GEMS were developed due to concerns about mapping codes from one coding system to another. GEMs provide information on the how a code in one system is coded in the other system. There are crosswalks from ICD-9-CM to ICD-10-CM and the reverse. Mappings are also available between ICD-10-PCS and ICD-9-CM. Not all codes can be mapped directly to the other system, generally due to the higher level of specificity of ICD-10-CM codes.

With passage of the American Recovery and Reinvestment Act (ARRA) on February 17, 2009, hospitals will be required to bill Medicare using International Classification of Diseases-Clinical Modification (ICD-10-CM) codes rather than current ICD-9-CM codes. ICD-10-CM codes are mandatory for Medicare billing beginning October 1, 2013 (1). The Centers for Medicare and Medicaid Services (CMS) set an aggressive timeline that requires many system changes to allow for implementation of ICD-10-CM by that date.

Transition from ICD-9-CM to ICD-10-CM brings a number of system upgrade challenges. Where ICD-9-CM is limited to 5 alpha and/or numeric characters, ICD-10-CM codes have up to seven alpha and/or numeric characters. This presents challenges to all parties that bill or that receive bills for Medicare patients. Current systems need to be updated to allow for this change. Hospitals bill multiple types of parties, including, but not limited to Medicare, managed care, employer sponsored programs, self-insured entities, automobile coverage, workers’ compensation and so forth. The change in coding to ICD-10-CM codes is not required for these other entities; therefore, hospitals may need to bill under both coding systems if they do not choose to change to ICD-10-CM.

To facilitate the transition, Medicare made the GEM mapping files available without cost on the CMS website. It should be noted that GEM mappings are not a substitute for coding, but provide data to aid the transition between the two coding systems.

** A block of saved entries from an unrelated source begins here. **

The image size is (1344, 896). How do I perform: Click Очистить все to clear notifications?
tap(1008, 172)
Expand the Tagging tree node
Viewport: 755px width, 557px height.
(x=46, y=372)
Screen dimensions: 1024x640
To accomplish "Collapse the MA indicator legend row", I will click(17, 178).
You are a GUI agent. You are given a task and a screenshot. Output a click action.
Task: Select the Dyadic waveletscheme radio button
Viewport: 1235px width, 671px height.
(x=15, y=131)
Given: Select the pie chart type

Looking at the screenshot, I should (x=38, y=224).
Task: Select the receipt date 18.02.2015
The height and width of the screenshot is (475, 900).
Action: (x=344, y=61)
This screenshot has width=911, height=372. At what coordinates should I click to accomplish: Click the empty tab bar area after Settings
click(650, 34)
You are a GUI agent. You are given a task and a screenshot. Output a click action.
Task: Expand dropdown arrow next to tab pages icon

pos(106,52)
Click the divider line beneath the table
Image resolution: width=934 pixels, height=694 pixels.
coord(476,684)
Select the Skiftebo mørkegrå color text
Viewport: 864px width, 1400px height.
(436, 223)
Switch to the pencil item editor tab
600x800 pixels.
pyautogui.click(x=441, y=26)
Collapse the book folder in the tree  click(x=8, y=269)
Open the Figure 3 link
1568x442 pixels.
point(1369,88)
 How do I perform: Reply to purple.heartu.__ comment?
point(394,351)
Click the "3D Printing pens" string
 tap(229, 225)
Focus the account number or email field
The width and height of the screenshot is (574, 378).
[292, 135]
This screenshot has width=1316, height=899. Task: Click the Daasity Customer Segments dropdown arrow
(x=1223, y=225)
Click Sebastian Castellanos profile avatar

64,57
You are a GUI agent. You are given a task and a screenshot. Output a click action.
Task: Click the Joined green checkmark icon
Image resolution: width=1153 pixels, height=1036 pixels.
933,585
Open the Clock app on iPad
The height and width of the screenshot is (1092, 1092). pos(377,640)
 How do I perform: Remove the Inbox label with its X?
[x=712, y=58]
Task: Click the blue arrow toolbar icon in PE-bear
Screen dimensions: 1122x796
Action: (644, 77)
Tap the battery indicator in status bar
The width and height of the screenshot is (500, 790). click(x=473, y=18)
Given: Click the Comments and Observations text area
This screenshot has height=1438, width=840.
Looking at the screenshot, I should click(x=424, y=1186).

  1. Centers for Medicare & Medicaid Services (CMS). [2010]. [cited 2010 Nov 22] Available from URL:
  2. Butler R. The ICD-10 General Equivalence Mappings: Bridging the Translation Gap from ICD-9. Journal of AHIMA 2007; 78 (9): 84-86.
  3. International Classification of Diseases-10, Clinical Modification (Draft). 1st ed. Salt Lake City. Ingenix; 2010.
  4. International Classification of Diseases-9, Clinical Modification. 9th ed. Salt Lake City. Ingenix; 2010.
  5. International Classification of Diseases-10, Procedure Coding System (Draft). 1st ed. Salt Lake City. Ingenix 2010.